Passage provided |
0. Name & Z-ID (5 pts)

The first cell of your notebook should be a markdown cell with a line for your name and a line for your Z-ID. If you wish to add other information (the assignment name, a description of the assignment), you may do so after these two lines.

1. Measure Types (5 pts)

Find all of the possible values for the measure in the dataset. List each type only once!

Hints

Iterate through all of the list elements, and extract the Measure from each element (which is a dictionary)
Consider using a set

2. Largest Pedestrian Crossing (10 pts)

Write code to find the port in the dataset with the largest monthly count for pedestrians. Output the Port Name and State of the port. Remember that you will need to iterate through each element of the list, and each element is a dictionary which has various keys including Measure and Value.

3. Ports Per State

a. Duplicate Port Name (10 pts)

There are two ports with the same Port Name. What is the name of the port, and what are the two states and port codes that share this name?

Hints

Check which attribute (or combination of attributes) is unique.
How can you find a name that is tied to more than one of these unique attributes?

b. Number of Ports Per State (15 pts)

Write code to find the number of ports per state. Note that this is not the same as counting the number of entries in the dataset for each state. Consider using a two-step process: first, find all of the unique ports with their states, and then use that result to count the number of ports in each state.

Hints

For the first part, see Part 1, but now we need to do this for each state.

Supplied data |
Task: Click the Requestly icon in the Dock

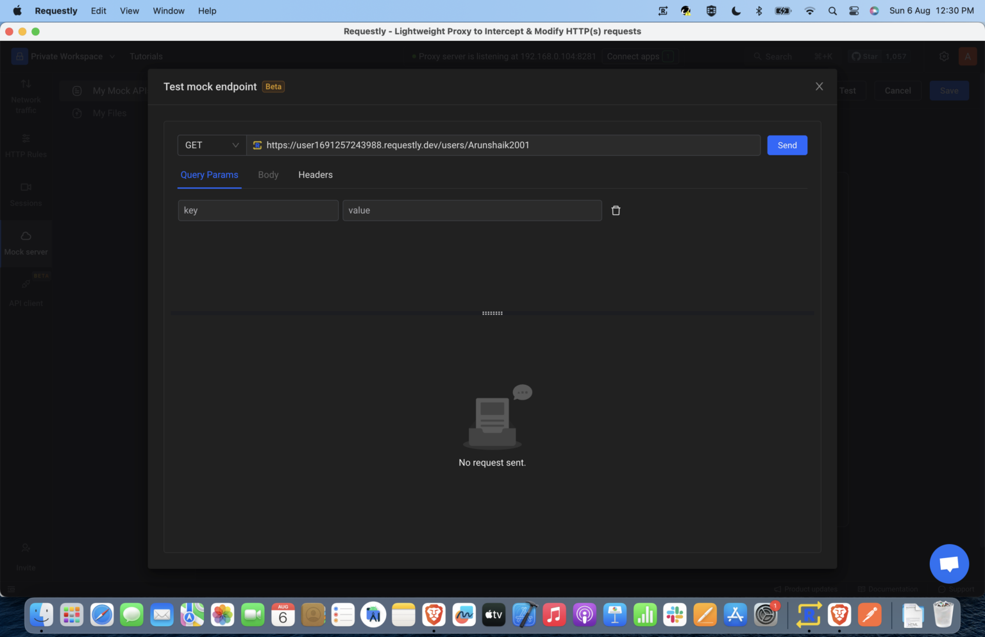Action: coord(808,615)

Written problem | Reproduce the portion of the assignment text above between "2. Largest Pedestrian" and "share this name?", inclusive, word for word.

Solution to this exercise |
2. Largest Pedestrian Crossing (10 pts)

Write code to find the port in the dataset with the largest monthly count for pedestrians. Output the Port Name and State of the port. Remember that you will need to iterate through each element of the list, and each element is a dictionary which has various keys including Measure and Value.

3. Ports Per State

a. Duplicate Port Name (10 pts)

There are two ports with the same Port Name. What is the name of the port, and what are the two states and port codes that share this name?